# Visa 189 Refused.Query for Re-apply and cost



## cipherk (May 14, 2014)

Hello everyone,

I am new here and this is my first post.

I have applied for Visa 189 but it got refused as stated by CO for having less skilled experience than 3 yrs (I had claimed 5 points for skilled experience of 3yrs or more). Brief about my application:

* My assessment done by ACS had my skilled experience counted from 1 DEC 2010. 
* I came to Australia on a 457 on 26th April 2013.
* I submitted my EOI on 1 DEC 2013 with 60 points (thinking my Skilled experience was 3yrs+ from 1DEC2010-1DEC2013)
* I got invite on 7th April 2014 (after waiting for nearly 5 months) and applied on 15 April 2014 with 60 Points.

My application got refused today stating that the skilled experience OUTSIDE AUSTRALIA was less than 3 yrs (1 DEC 2010 - 25April 2013)


So now, I have a few queries:

1. If someone has 2.5 yrs of experience OUTSIDE Australia and 8 months of latest Exp WORKING IN Australia on 457, is it still not valid to claim skilled experience points ? (It seems strange to me that if I was not in Australia, my application was valid and I would have got points for skilled experience)
A point to note here is that I did not claim any points for my Aus Exp.

2. Can I re-apply again for 189 since I am eligible now that I have more than 1 yr of Experience in Australia (that will add up to 60 again).

3. Would I need to pay again the application amount for me and my wife ? Is there no way I can relate to my refused application and save on having to pay EOI application cost again ($5300 is a big amount for me)

Appreciate your help on reading the whole lot and your advice.

Many thanks!!


----------



## kyoizanag (Mar 29, 2014)

Sorry for your loss. Well, if the CO is that strict then you cannot do anything about it. So a 3 years combination of overseas and Australian work experience does not give you 5 points. New applicants should take note. It is an obvious issue so I am wondering why did not you seek confirmation from dibp during the whole process? If you have 60 points now then just get in the queue asap as 60s get invited in 1 or 2 rounds until end of June - 3 rounds left, before they apply any unknown rule.

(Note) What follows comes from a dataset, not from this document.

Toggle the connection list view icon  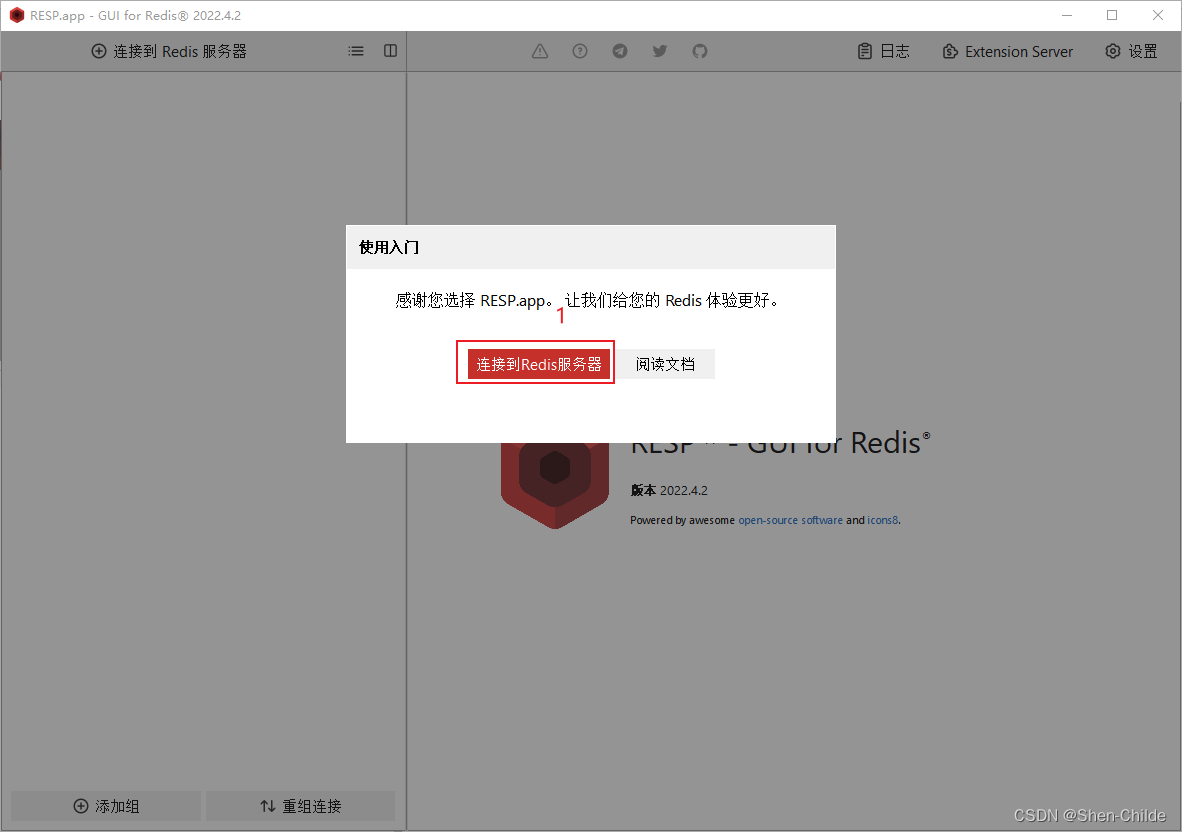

Ps: There wasn't invitation round on 7/4/14. Did you mean 14/4/14?


----------



## bond_bhai (Jan 26, 2012)

What did you ACS letter say? If you have claimed more than what ACS mentioned in the letter then the application will be rejected, unfortunately. You can talk to your CO (Mail them) mentioning its a mistake and ask them to give an option to withdraw (with a refund). This is, however, a long shot and chances are thin that you will get back the amount you paid. I guess there is an option to appeal the decision - see this link - https://www.immi.gov.au/FAQs/Pages/...ation-is-refused-or-my-visa-is-cancelled.aspx

You can apply again, not an issue. But you need pay up again.


----------



## AncientGlory (Aug 23, 2012)

cipherk said:


> 1. If someone has 2.5 yrs of experience OUTSIDE Australia and 8 months of latest Exp WORKING IN Australia on 457, is it still not valid to claim skilled experience points ? (It seems strange to me that if I was not in Australia, my application was valid and I would have got points for skilled experience)
> A point to note here is that I did not claim any points for my Aus Exp.


Although it does seem logical to combine your experience, technically you cannot according to DIBP point system. Additionally, if you didn't claim points for Aus Exp. CO was right to say you didn't have 3 years of work experience, right?



cipherk said:


> 2. Can I re-apply again for 189 since I am eligible now that I have more than 1 yr of Experience in Australia (that will add up to 60 again).


Yes.



cipherk said:


> 3. Would I need to pay again the application amount for me and my wife ? Is there no way I can relate to my refused application and save on having to pay EOI application cost again ($5300 is a big amount for me)
> 
> Appreciate your help on reading the whole lot and your advice.
> 
> Many thanks!!


You will have to pay the visa fees again. you pay visa pays for the analysis of your application. It has already been done for your first application. If you apply again, you need to pay the fees again. Hope that makes sense. You can always ask the department about your options though.


----------



## cipherk (May 14, 2014)

Thank you all for taking time and replying to my posts.

So, if my Case if Refused by the Case officer. What options do I have other than: 

1. Re-submitting a new EOI and 
2. Going to the MRT (migration review tribunal) for a review


----------



## pyramid (Apr 3, 2014)

cipherk said:


> Thank you all for taking time and replying to my posts.
> 
> So, if my Case if Refused by the Case officer. What options do I have other than:
> 
> ...


I'm not sure about new EOI but MRT won't be helpful because technical you claimed point which you NOT supposed to claim..


----------



## rahulk.4 (May 31, 2013)

Did you claimed extra points which were not mentioned in the ACS letter??

See, you can claim points for the experience even gained after your ACS is done by showing DIBP the valid proofs. All your experience is valid till you didn't get the invite to lodge VISA provided you attach all valid proofs such as salary slips, reference letter.

When your application was opened, did they asked you anything or they directly sent an email that your VISa is rejected


----------



## rahulk.4 (May 31, 2013)

Ohh you did a mistake dude.. You had 2.5 years of OUTSIDE AUSTRALIA experience and your 8 months of experience is mentioned as Australian experience, therefore, you did not lie in any bracket to claim Australian and OUTSIDE australia experience. I am sorry. Please re-apply again, we have still more rounds to open



cipherk said:


> Hello everyone,
> 
> I am new here and this is my first post.
> 
> ...


----------